Monday, November 24, 2014

Joan Armatrading live at Bexhill's De La Warr Pavilion, England

Rock’s Charlie Pride is a born-again black artist.

I lost touch with Joan Armatrading nearly three decades ago. In 1985 she seemed firmly planted in the white musical bombast of the time. Me Myself I, the last number by her that I paid any attention to, was a brilliant piece of overproduced pop-rock stomp. Last night at Bexhill's dlwp her devotees and enthusiasts were treated to a one woman seminar on Joan as major league black performer with a rightful, but not sufficiently acknowledged, place in the international music hall of fame.

She gave us the photos to prove it.

She did raw and accomplished blues, and subtler jazz, guitar. She sat at the piano and emoted like a latter day Nina Simone.

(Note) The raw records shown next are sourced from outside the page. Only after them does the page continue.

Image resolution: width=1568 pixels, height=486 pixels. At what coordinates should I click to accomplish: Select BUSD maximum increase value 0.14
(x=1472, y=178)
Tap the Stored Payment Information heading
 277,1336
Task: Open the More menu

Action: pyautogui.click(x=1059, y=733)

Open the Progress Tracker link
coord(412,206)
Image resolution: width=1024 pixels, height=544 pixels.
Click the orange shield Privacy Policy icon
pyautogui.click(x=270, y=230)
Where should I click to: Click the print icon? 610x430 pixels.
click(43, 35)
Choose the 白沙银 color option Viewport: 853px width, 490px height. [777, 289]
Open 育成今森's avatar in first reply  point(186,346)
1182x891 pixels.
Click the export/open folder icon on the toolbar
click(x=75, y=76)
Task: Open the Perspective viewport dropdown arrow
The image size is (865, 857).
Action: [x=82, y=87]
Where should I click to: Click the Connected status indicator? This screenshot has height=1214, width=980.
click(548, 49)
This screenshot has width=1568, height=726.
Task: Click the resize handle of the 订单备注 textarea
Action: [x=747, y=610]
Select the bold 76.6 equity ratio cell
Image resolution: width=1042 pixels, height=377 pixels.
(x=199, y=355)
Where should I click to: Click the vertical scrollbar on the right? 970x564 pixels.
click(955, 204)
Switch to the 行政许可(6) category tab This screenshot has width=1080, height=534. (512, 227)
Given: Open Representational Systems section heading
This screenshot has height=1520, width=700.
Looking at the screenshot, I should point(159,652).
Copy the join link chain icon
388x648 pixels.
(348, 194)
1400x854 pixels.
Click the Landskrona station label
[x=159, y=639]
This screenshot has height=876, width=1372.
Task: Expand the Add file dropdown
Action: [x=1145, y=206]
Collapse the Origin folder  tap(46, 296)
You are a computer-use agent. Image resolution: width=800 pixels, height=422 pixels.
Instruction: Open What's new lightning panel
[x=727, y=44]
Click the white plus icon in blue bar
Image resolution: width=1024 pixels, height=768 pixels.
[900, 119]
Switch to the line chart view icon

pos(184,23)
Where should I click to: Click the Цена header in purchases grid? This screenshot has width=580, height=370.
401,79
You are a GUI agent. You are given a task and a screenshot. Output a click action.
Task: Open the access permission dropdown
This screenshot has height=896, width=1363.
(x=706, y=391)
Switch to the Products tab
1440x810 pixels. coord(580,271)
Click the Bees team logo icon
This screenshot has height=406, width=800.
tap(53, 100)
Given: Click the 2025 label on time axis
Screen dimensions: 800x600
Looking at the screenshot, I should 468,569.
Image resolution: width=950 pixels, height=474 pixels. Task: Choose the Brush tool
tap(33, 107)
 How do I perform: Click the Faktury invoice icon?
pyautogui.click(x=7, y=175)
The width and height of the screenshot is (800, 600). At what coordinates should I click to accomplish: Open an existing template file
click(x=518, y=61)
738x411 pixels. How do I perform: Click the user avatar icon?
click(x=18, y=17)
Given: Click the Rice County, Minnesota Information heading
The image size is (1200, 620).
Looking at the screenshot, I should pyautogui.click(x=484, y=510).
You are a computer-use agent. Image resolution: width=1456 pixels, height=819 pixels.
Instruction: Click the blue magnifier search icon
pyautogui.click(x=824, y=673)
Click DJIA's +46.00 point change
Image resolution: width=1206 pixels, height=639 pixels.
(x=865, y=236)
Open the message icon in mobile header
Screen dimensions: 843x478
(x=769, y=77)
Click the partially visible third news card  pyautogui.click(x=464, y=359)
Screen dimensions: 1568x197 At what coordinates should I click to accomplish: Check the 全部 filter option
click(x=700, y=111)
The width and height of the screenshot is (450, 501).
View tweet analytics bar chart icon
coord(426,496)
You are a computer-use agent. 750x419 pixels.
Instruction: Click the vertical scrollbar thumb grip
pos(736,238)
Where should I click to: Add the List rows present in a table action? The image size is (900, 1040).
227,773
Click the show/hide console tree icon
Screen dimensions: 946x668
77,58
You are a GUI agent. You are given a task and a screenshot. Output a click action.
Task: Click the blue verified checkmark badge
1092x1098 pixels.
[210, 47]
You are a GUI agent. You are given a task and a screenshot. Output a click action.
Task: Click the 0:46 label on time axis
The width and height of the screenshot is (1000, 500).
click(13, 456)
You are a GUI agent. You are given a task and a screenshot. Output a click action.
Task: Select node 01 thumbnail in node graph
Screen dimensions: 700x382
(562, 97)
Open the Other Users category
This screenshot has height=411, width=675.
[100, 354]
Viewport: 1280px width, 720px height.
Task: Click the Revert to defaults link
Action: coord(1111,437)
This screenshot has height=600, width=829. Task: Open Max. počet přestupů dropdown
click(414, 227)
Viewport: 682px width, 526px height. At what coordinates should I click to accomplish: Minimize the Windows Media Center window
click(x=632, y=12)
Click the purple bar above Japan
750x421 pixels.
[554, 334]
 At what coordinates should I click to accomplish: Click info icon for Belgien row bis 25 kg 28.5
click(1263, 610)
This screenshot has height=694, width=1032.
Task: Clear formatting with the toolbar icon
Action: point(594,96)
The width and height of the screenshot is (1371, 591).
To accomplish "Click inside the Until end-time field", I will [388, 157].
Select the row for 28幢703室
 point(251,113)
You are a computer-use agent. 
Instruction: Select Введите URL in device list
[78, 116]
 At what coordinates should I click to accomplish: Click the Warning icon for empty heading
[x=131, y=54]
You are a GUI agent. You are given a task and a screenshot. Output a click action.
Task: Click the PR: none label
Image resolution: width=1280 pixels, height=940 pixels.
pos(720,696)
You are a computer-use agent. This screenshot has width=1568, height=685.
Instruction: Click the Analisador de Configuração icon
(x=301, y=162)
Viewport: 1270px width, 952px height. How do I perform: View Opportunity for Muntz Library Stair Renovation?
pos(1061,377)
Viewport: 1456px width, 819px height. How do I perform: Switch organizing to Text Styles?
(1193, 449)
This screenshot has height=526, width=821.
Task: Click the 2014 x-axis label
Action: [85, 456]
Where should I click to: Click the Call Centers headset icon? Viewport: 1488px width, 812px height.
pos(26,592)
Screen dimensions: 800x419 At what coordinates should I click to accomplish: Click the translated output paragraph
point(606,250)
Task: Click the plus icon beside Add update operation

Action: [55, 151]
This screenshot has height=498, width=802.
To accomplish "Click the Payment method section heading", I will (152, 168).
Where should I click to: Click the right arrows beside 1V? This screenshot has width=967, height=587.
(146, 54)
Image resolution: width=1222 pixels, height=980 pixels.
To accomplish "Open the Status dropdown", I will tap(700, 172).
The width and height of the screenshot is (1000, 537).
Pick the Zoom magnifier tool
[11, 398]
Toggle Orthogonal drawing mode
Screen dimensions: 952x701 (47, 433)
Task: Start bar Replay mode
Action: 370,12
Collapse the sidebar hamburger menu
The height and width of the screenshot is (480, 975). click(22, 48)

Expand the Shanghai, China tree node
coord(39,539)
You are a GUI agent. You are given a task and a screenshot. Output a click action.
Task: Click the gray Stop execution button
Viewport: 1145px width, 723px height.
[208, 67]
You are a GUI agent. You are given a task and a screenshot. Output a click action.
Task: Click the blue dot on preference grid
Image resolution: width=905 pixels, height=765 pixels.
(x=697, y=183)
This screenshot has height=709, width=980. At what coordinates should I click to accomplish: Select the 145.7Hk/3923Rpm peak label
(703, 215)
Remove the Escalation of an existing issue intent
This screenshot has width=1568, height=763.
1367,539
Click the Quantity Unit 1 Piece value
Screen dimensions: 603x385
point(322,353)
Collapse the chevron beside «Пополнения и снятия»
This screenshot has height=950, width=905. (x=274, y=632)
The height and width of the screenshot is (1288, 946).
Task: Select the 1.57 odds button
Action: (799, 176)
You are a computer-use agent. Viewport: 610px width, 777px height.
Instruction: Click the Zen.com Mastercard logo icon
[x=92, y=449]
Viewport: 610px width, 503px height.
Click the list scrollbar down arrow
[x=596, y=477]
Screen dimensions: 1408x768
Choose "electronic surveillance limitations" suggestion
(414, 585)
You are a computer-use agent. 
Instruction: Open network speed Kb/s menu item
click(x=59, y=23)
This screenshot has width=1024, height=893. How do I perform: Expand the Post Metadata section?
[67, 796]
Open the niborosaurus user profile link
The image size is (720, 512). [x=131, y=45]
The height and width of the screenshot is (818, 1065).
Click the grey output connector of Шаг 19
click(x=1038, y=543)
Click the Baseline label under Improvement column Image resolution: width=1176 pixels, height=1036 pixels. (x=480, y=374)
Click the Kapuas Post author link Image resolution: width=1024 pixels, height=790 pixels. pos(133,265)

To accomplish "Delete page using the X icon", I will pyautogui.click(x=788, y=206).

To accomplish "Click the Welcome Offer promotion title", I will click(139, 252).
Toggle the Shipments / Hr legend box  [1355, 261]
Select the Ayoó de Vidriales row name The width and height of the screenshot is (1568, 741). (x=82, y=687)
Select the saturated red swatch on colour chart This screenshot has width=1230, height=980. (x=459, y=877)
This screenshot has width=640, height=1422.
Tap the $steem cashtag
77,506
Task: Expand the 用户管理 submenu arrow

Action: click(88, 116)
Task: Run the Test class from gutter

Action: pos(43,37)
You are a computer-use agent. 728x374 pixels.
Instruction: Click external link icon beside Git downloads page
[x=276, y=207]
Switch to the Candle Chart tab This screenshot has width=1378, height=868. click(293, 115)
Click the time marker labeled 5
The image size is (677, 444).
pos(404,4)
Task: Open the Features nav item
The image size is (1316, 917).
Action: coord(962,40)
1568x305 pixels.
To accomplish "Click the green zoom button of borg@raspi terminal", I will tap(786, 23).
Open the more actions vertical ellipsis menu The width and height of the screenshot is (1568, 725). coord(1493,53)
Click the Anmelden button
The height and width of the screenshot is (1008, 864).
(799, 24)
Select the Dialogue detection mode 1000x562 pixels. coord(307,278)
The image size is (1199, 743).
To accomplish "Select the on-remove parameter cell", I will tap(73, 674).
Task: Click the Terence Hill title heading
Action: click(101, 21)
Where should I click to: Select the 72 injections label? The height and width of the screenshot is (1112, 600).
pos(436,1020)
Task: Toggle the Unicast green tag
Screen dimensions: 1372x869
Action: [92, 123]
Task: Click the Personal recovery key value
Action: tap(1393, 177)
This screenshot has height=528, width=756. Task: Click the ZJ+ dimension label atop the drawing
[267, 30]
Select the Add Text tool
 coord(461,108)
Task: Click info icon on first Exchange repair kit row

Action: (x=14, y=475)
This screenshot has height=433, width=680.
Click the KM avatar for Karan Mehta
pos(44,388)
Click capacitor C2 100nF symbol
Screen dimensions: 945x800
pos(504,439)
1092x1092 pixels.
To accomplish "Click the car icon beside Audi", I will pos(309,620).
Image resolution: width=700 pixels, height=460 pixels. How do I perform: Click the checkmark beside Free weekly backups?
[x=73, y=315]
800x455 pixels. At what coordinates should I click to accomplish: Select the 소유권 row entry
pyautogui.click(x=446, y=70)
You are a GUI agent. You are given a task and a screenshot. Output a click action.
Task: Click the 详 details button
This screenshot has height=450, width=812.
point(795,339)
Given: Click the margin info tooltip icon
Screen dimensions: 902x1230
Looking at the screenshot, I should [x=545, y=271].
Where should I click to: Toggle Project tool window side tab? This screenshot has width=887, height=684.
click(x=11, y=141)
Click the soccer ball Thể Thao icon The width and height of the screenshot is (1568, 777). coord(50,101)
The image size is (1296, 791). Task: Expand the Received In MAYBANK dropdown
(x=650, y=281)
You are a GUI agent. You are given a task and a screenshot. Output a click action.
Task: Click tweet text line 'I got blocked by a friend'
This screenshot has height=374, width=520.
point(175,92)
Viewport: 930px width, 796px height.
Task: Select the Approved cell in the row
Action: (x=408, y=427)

Joan's voice is as powerful as when she started but is now possessed of a richer, maturer tone. 

There were some occasional lyrical lapses. However Joan gave a flawless performance of numbers that ranged from the very good to the quite exquisite.

If there is one complaint, it is that Joan’s self-styled “last major world tour”, and first solo one, is evidently a low-budget affair. If she had been genuinely unplugged, the rawness that worked so well on her blues and balladeer numbers would only have enhanced her performance of the now classic Love and Affection.

It was still a barnstormer, but the pre-recorded synth strings and cheesy sax could have ruined it were it not for the sheer emotional heft and powerful hook lines that inevitably made it a winner. More or less devoid of “enhancements”, Down to Zero and The Weakness in Me, two comparably powerful torch ballads, were better performances on the night.  

Joan does great dead-pan too. She joked, self-effacingly, about pics of herself with better known performers, and introduced her encore so that she could get off the stage according to her schedule.

Joan closed the concert with an early favourite, Willow, and, oddly, gave the audience the last word as she played along to the few who felt confident enough to sing it back to her.

This gig though was an object lesson by Joan in “why I matter”.

She is of course preaching to the converted. 

Let’s hope she once again gets the attention she deserves from national and international media.